Lydia
Kerr graduated from the Iowa State Teachers College on June 6, 1916.
She was the middle child of five – four girls and a boy – and while each
had attended classes at Upper Iowa University, Oelwein Business
University, or the Teachers College, Lydia was the only one to complete a
degree.
One month after graduation, her parents retired from farming near Elgin and moved to 116 Home Park Boulevard
in Waterloo. Lydia lived there for a while, but decided to set out on
her own. In the fall of 1917 she took a teaching job in Sioux City,
where she would spend the next eight years.
When her father
died in 1925, Lydia moved back to Waterloo and took up residence with
her mother. In April of that year she was hired as a second grade
teacher at Kingsley Elementary. She became active in the First Methodist
Church, singing in the choir. She joined the West Waterloo Teachers
Association and was an honorary member of the Phi Beta Kappa National
Honor Society.
After her mother’s death in 1939, Lydia
remained in the house on Home Park Boulevard. She never married, but was
devoted to her nieces and nephews, as well as her Kingsley Students.

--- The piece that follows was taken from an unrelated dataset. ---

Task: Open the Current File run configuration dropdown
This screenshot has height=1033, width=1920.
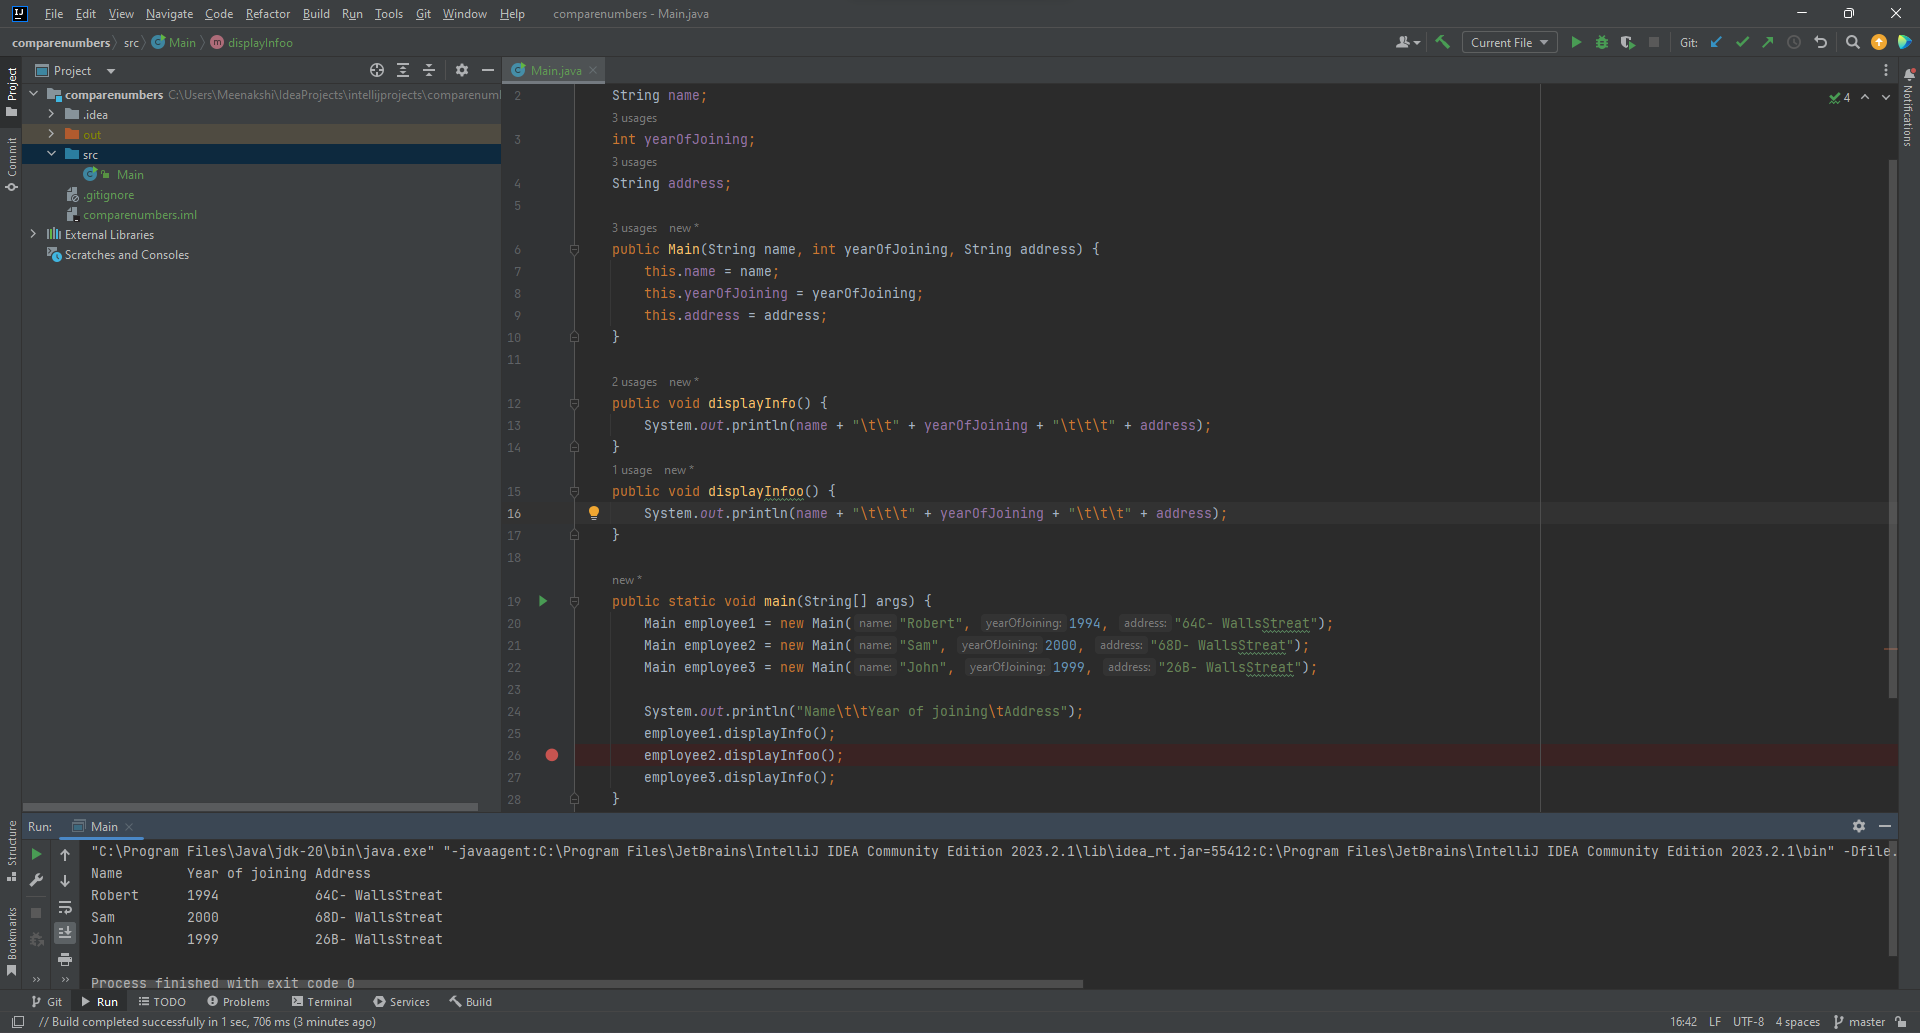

During World War II, she helped coordinate ration book registration from
school, and was proud of her four nephews serving in the armed forces.
On January 27, 1944, she entered St. Francis Hospital for surgery. She
remained there for nine weeks, dealing with complications that would cut
her life short on March 23, 1944, at age 51. She was buried with her
parents in the cemetery outside Illyria Community Church.